If your wife's pain results from scar tissue, then this will take a finite time for the body to deal with. Evidence suggests that this can reduce in impact over time, but some does not. We are reluctant to commit ourselves on whether internal scarring is treatable with acupuncture. We have certainly a great deal of anecdotal evidence about helping with problems at a superficial level by reinstating the flow of energy across operation scars, but less clearly demonstrable evidence for the internal scarring which occurs after lower back operations or disc herniations.

However, as a general principle, traditional acupuncture is concerned with the maintenance of a good flow of energy in well-defined pathways in the body, and any major surgery or injury will interfere with this flow. Using needles to restore as much flow as possible to its original state can never do harm and may do a great deal of good. The term 'speeding up the healing process' is often used and this is what many patients believe that we achieve, but one has to be careful because trials designed to validate this are hard to construct, expensive and not always reliable.

Where there is an interaction between two problems such as these, we tend to believe that the best advice we can give is to visit a BAcC member local to you and get a brief face to face assessment of what may be possible.
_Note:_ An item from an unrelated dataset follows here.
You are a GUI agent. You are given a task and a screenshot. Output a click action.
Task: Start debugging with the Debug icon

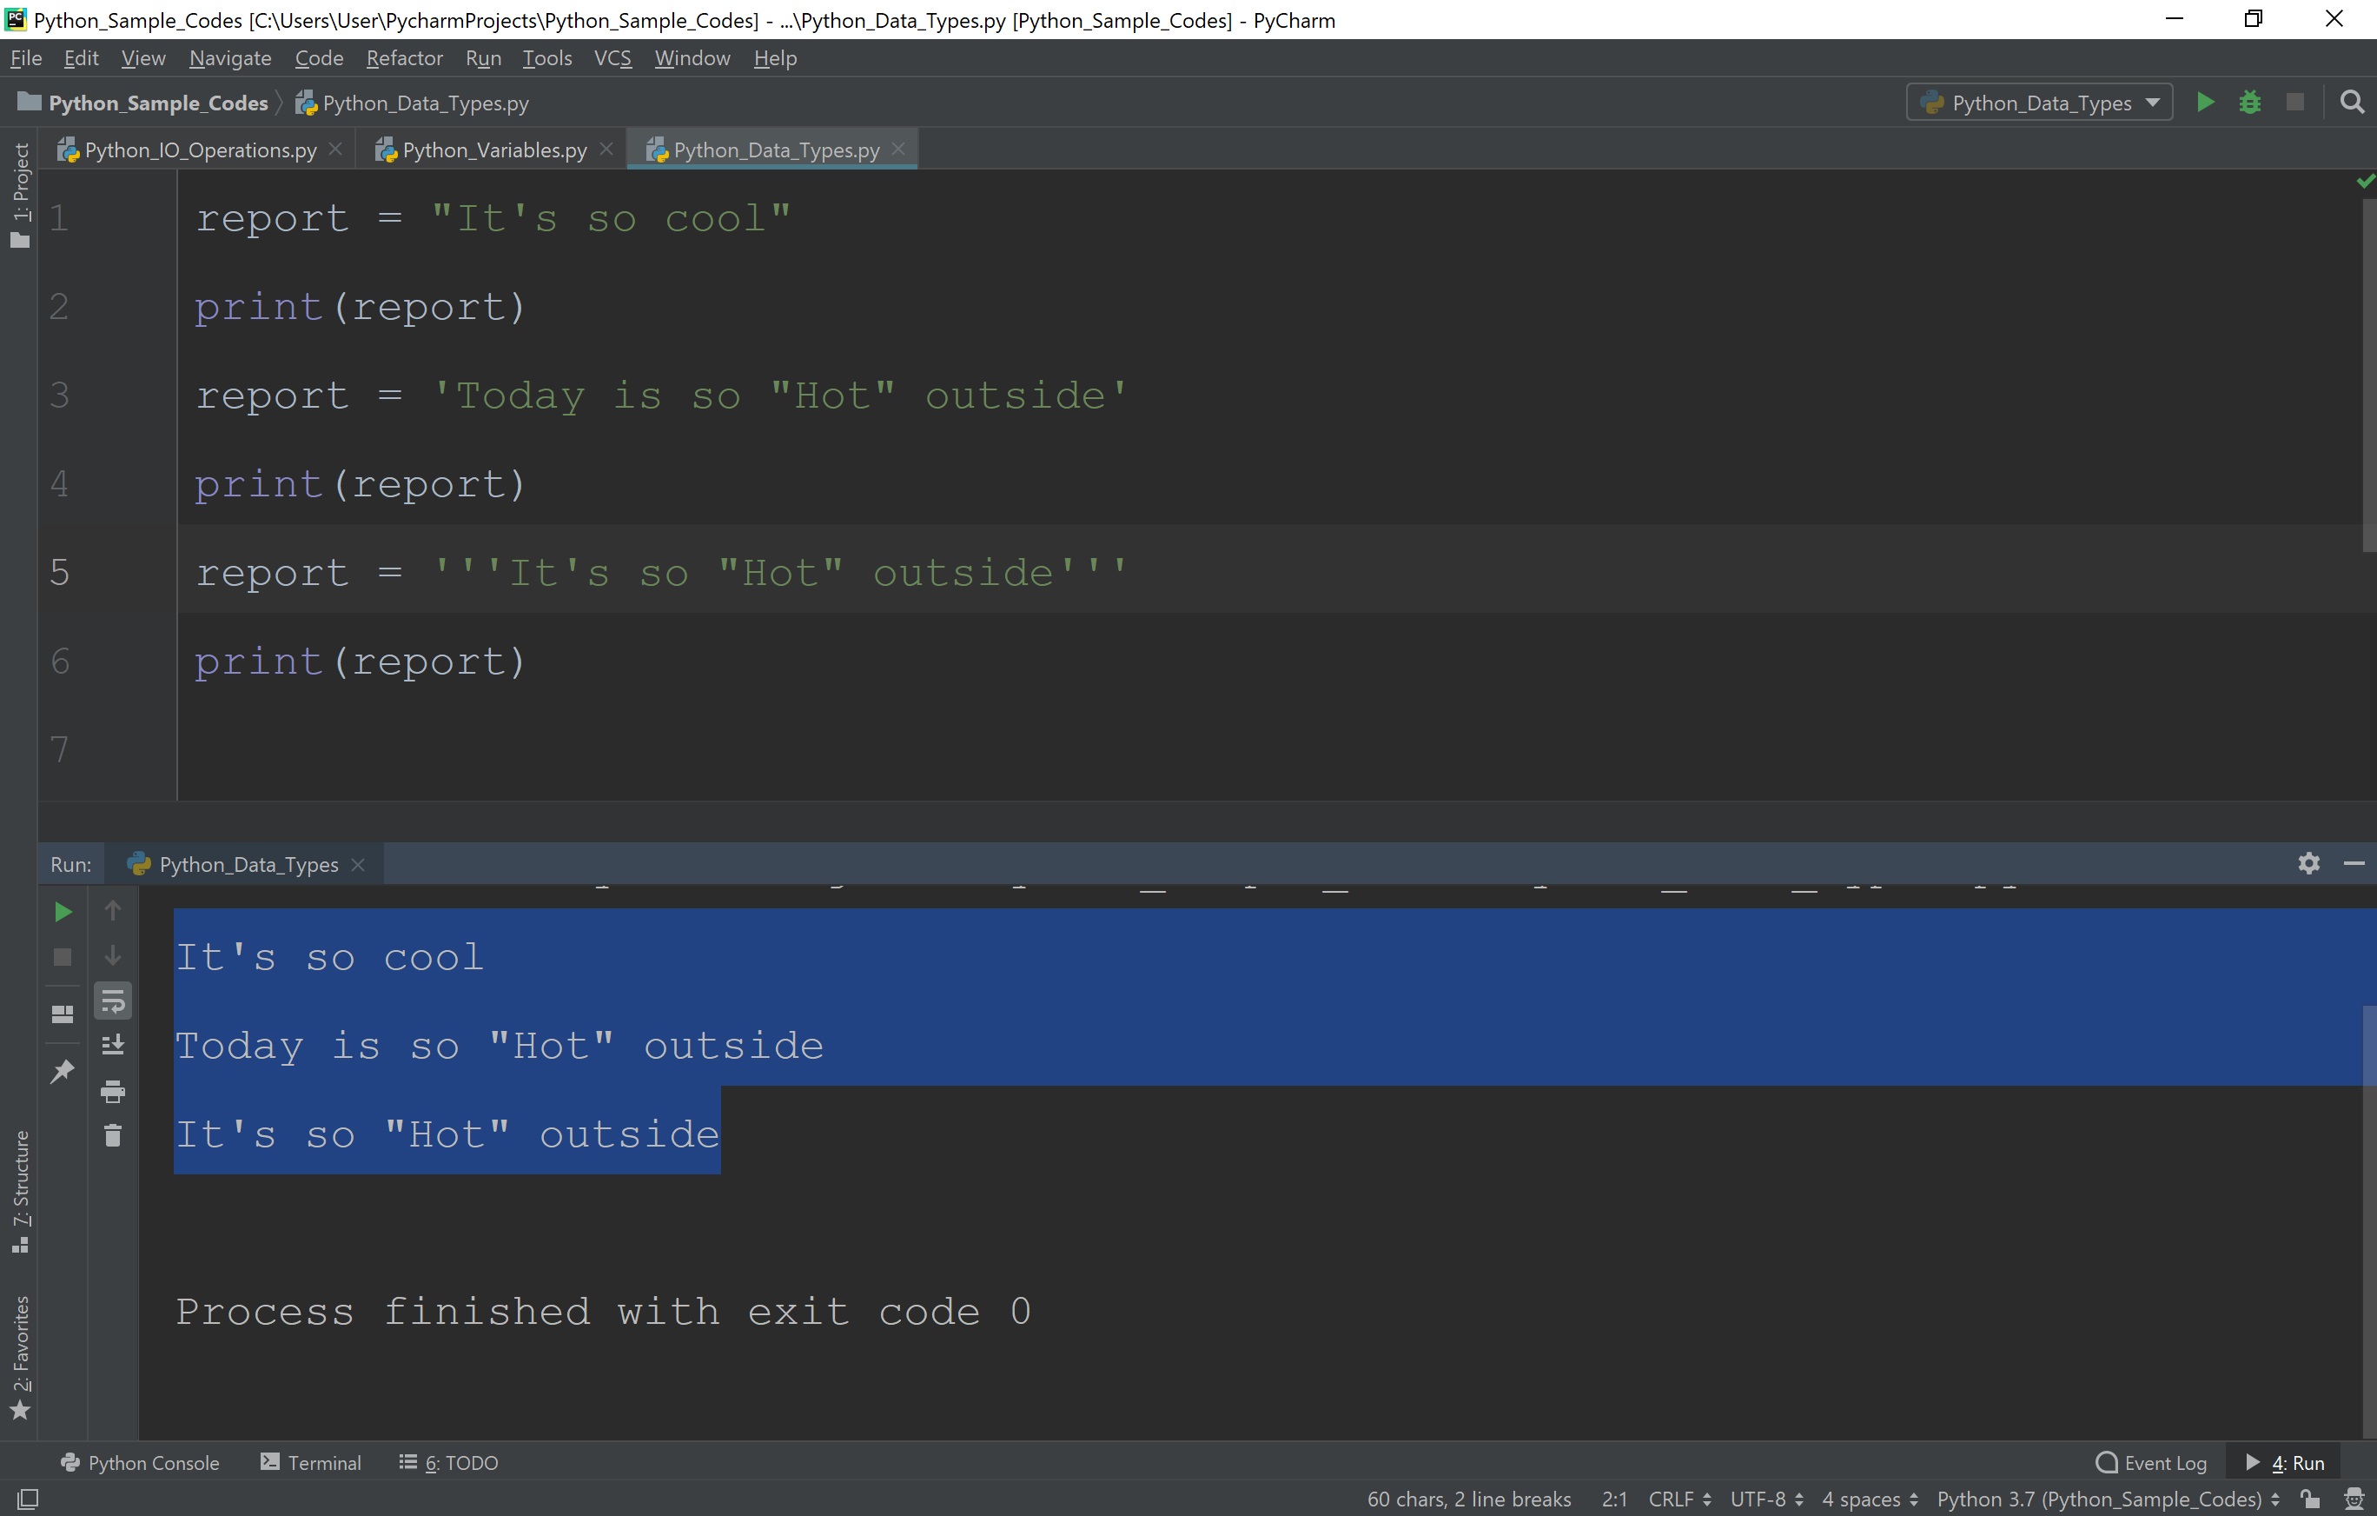(2251, 102)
Nearly all of our members are happy to give up a small amount of time without charge to assess someone's suitability for treatment, and because we look at everything which is going on in the person we can often make some very rapid but valuable assessments of the context and backdrop against which the presenting problems have appeared. This can make a very substantial difference to the kind of prognosis a practitioner might offer. It is also possible to direct someone to other forms of treatment if that would be more appropriate, and this often allows for the kind of personal referral which helps prospective patients find their way through the very large number of complementary therapists practising in their area.